Just got these pics today, any guesses on score?


----------



## kyswitchback

Any ideas on score??


----------



## shoeminator

What do you think?


----------



## doublelung9

anyone have a clue what this would score? if at all. Not huge but for pennsylvania not bad.


----------



## BigLuke

What do you all think he will score? I scored him yesterday for the first time. I am clearly not a pro at this, and would like to see your estimates. 
This is by far my best buck ever, and he is going on the wall regardless, but I am just a little curious as to what he scores.


----------



## PABUCKHUNTER

BigLuke said:


> What do you all think he will score? I scored him yesterday for the first time. I am clearly not a pro at this, and would like to see your estimates.
> This is by far my best buck ever, and he is going on the wall regardless, but I am just a little curious as to what he scores.



I'm guessing 140-150''


----------



## Toddmerida

What do you all think. My biggest deer. Had him rough scored.


----------



## RUTHUNTER84

BigLuke said:


> What do you all think he will score? I scored him yesterday for the first time. I am clearly not a pro at this, and would like to see your estimates.
> This is by far my best buck ever, and he is going on the wall regardless, but I am just a little curious as to what he scores.


Im getting around 151". Nice 9!


----------



## RUTHUNTER84

Toddmerida said:


> What do you all think. My biggest deer. Had him rough scored.

* [What you have to do]: Please copy the forum thread above about guessing buck scores in full, word for word.

* [Dataset section]:

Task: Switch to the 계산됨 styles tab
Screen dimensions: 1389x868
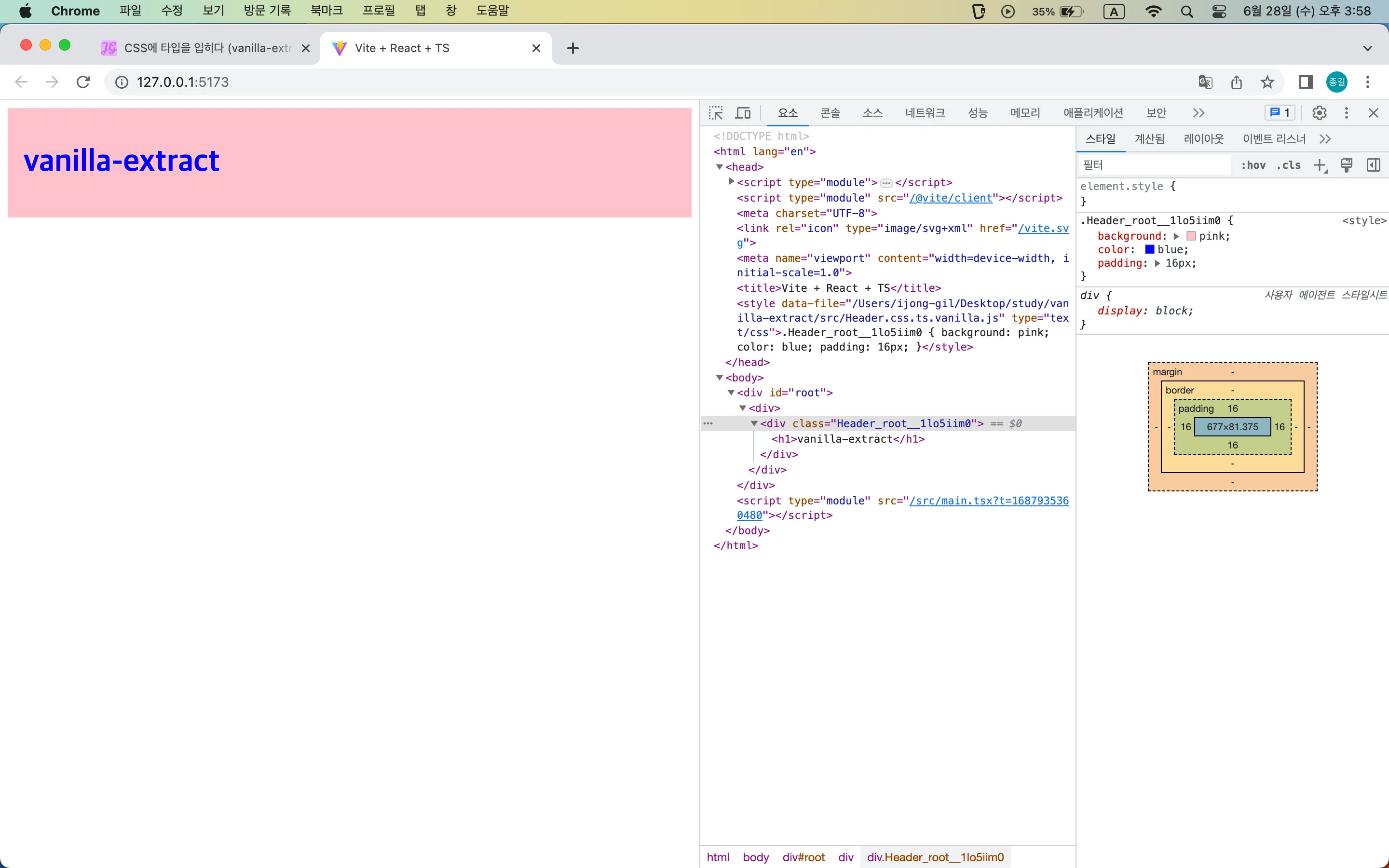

* [Expected answer]:
Just got these pics today, any guesses on score?


----------



## kyswitchback

Any ideas on score??


----------



## shoeminator

What do you think?


----------



## doublelung9

anyone have a clue what this would score? if at all. Not huge but for pennsylvania not bad.


----------



## BigLuke

What do you all think he will score? I scored him yesterday for the first time. I am clearly not a pro at this, and would like to see your estimates. 
This is by far my best buck ever, and he is going on the wall regardless, but I am just a little curious as to what he scores.


----------



## PABUCKHUNTER

BigLuke said:


> What do you all think he will score? I scored him yesterday for the first time. I am clearly not a pro at this, and would like to see your estimates.
> This is by far my best buck ever, and he is going on the wall regardless, but I am just a little curious as to what he scores.



I'm guessing 140-150''


----------



## Toddmerida

What do you all think. My biggest deer. Had him rough scored.


----------



## RUTHUNTER84

BigLuke said:


> What do you all think he will score? I scored him yesterday for the first time. I am clearly not a pro at this, and would like to see your estimates.
> This is by far my best buck ever, and he is going on the wall regardless, but I am just a little curious as to what he scores.


Im getting around 151". Nice 9!


----------



## RUTHUNTER84

Toddmerida said:


> What do you all think. My biggest deer. Had him rough scored.